Wednesday, February 5, 2014

Idiot proof

I work with someone who has a favorite saying:  “Make it idiot proof.”  She does not mean this in a bad way.  Our colleagues are a bunch of tax technical gurus who have more work to do than hours in the day.  So, if we need them to do something, we need to make our instructions absolutely infallible.  If we don’t, it’s not so much that the recipient was an idiot, but rather that we were not successful in making our request clear.  Too much detail and they zone out; too little detail and it opens the door for mistakes.

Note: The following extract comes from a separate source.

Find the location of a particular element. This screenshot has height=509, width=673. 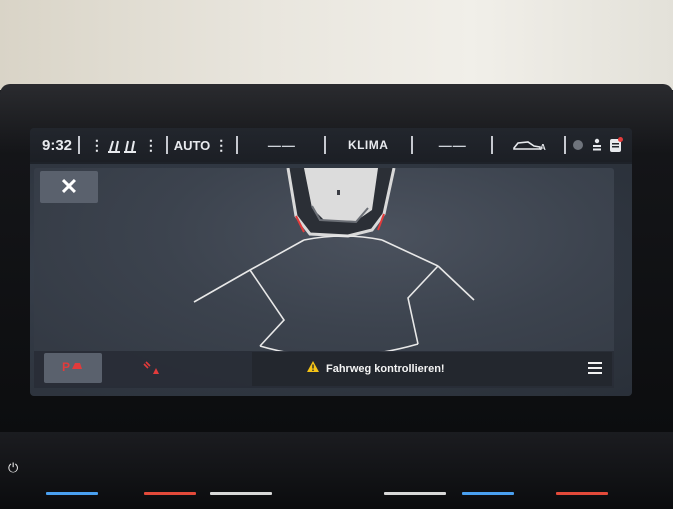

svg-text: A is located at coordinates (543, 148).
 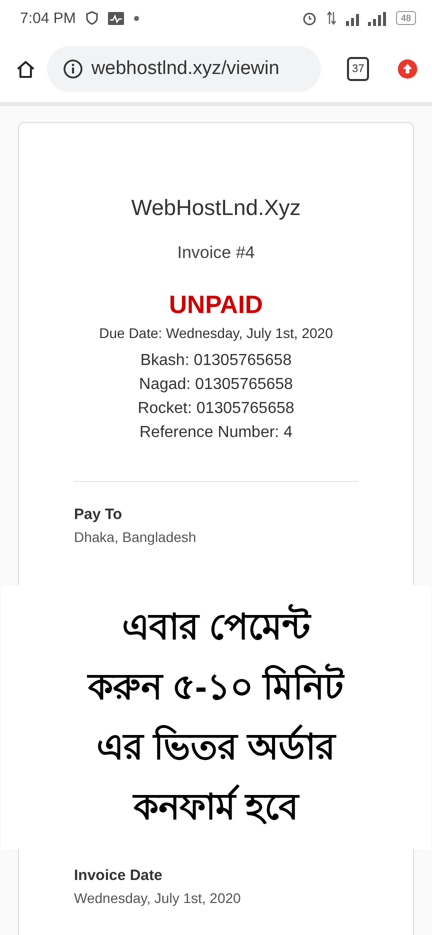 I want to click on overlay-text: এর ভিতর অর্ডার, so click(x=216, y=746).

I experienced this at home recently on trash day.  I asked the boys to bring down the box that the laundry sorter came in so that we could put it out with the trash.   A few minutes later I hear much commotion on the stairs with the little one saying “This doesn’t seem right” and the big one saying “You’re just a weak idiot” and the little one replying “I am weak but I am not an idiot.”  I could not fathom how bringing down an empty cardboard box could require two people and create an argument.  Well, I did ask both boys to do this, and I did yell my instructions up the stairs while they were playing Minecraft.  So, what they heard was “Bring down the laundry sorter.”  Yeah, this is a large metal contraption on wheels with three laundry bags suspended by metal hooks and requires two people, sweat, and probably a can of paint to touch up the walls if you’re going to drag it up and down the stairs.  My instructions had not been kid proof (I won’t call them idiots, even if one brother does use that term of endearment toward the other quite a bit).  Halfway down the stairs I stopped them, gave them credit for trying to do what I asked, and then asked them to lift it back upstairs and come back with the empty box.  Several “I told you so” and “idiot” comments ensued.

The next house will have an intercom and an elevator.